__GIVEN DATA__

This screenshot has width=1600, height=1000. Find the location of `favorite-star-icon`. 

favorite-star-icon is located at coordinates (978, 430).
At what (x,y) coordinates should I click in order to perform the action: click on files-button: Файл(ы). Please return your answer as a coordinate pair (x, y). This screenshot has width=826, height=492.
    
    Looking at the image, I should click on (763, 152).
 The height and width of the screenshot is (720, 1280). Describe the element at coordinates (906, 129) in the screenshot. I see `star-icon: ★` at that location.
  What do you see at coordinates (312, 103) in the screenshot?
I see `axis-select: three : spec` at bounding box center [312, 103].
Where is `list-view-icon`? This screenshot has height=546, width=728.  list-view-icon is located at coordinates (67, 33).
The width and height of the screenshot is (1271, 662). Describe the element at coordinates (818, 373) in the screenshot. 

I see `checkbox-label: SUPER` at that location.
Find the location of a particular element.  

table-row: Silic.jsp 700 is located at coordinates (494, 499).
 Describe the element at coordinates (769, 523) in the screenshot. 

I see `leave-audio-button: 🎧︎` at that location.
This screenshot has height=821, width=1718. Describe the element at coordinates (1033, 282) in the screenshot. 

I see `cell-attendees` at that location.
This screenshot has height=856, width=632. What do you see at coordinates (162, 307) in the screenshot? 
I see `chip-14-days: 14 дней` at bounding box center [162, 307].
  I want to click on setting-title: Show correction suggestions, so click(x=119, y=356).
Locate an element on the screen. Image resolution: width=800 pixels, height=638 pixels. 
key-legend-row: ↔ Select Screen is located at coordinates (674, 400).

__WHAT IS REQUIRED__
Can you quote every one of the entries above word for word, from first to last?

__RESULT FOR THIS TASK__
This screenshot has width=1600, height=1000. Find the location of `favorite-star-icon`. 

favorite-star-icon is located at coordinates (978, 430).
At what (x,y) coordinates should I click in order to perform the action: click on files-button: Файл(ы). Please return your answer as a coordinate pair (x, y). This screenshot has width=826, height=492.
    
    Looking at the image, I should click on (763, 152).
 The height and width of the screenshot is (720, 1280). Describe the element at coordinates (906, 129) in the screenshot. I see `star-icon: ★` at that location.
  What do you see at coordinates (312, 103) in the screenshot?
I see `axis-select: three : spec` at bounding box center [312, 103].
Where is `list-view-icon`? This screenshot has height=546, width=728.  list-view-icon is located at coordinates (67, 33).
The width and height of the screenshot is (1271, 662). Describe the element at coordinates (818, 373) in the screenshot. 

I see `checkbox-label: SUPER` at that location.
Find the location of a particular element.  

table-row: Silic.jsp 700 is located at coordinates (494, 499).
 Describe the element at coordinates (769, 523) in the screenshot. 

I see `leave-audio-button: 🎧︎` at that location.
This screenshot has height=821, width=1718. Describe the element at coordinates (1033, 282) in the screenshot. 

I see `cell-attendees` at that location.
This screenshot has height=856, width=632. What do you see at coordinates (162, 307) in the screenshot? 
I see `chip-14-days: 14 дней` at bounding box center [162, 307].
  I want to click on setting-title: Show correction suggestions, so click(x=119, y=356).
Locate an element on the screen. Image resolution: width=800 pixels, height=638 pixels. 
key-legend-row: ↔ Select Screen is located at coordinates (674, 400).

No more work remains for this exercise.